**Goal of the exercise**
Copy out the material word for word, starting at the line that contains "Given: Open the Spotify app tile" and ending with the final line of the material.
***** Extracted records
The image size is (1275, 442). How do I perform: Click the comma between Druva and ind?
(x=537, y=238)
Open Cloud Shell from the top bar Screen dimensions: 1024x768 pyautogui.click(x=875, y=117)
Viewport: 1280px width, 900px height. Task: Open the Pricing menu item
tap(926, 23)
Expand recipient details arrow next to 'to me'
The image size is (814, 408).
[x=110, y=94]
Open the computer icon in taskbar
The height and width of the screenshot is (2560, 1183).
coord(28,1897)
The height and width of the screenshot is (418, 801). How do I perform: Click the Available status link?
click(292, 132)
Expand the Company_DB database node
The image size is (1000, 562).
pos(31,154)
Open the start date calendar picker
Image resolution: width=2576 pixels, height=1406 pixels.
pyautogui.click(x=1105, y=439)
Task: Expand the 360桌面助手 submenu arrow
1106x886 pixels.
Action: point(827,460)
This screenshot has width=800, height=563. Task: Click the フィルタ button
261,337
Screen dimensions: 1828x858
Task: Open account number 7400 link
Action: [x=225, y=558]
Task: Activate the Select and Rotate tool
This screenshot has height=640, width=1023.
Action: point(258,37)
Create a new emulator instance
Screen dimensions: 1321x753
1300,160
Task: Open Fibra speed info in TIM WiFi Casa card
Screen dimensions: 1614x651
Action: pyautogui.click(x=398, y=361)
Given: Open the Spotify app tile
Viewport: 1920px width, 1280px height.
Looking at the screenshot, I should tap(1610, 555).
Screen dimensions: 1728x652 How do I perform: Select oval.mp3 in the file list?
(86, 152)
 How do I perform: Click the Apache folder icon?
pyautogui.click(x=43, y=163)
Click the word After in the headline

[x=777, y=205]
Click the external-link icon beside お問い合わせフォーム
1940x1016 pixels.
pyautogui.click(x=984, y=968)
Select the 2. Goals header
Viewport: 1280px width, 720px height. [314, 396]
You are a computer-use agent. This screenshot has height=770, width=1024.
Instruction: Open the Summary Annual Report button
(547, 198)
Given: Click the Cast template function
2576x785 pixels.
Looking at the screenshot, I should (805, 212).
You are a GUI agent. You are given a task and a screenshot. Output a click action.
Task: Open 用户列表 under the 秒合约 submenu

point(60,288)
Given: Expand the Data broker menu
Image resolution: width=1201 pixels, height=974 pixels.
**********
**Reply**
Given: Open the Spotify app tile
Viewport: 1920px width, 1280px height.
Looking at the screenshot, I should tap(1610, 555).
Screen dimensions: 1728x652 How do I perform: Select oval.mp3 in the file list?
(86, 152)
 How do I perform: Click the Apache folder icon?
pyautogui.click(x=43, y=163)
Click the word After in the headline

[x=777, y=205]
Click the external-link icon beside お問い合わせフォーム
1940x1016 pixels.
pyautogui.click(x=984, y=968)
Select the 2. Goals header
Viewport: 1280px width, 720px height. [314, 396]
You are a computer-use agent. This screenshot has height=770, width=1024.
Instruction: Open the Summary Annual Report button
(547, 198)
Given: Click the Cast template function
2576x785 pixels.
Looking at the screenshot, I should (805, 212).
You are a GUI agent. You are given a task and a screenshot. Output a click action.
Task: Open 用户列表 under the 秒合约 submenu

point(60,288)
Given: Expand the Data broker menu
Image resolution: width=1201 pixels, height=974 pixels.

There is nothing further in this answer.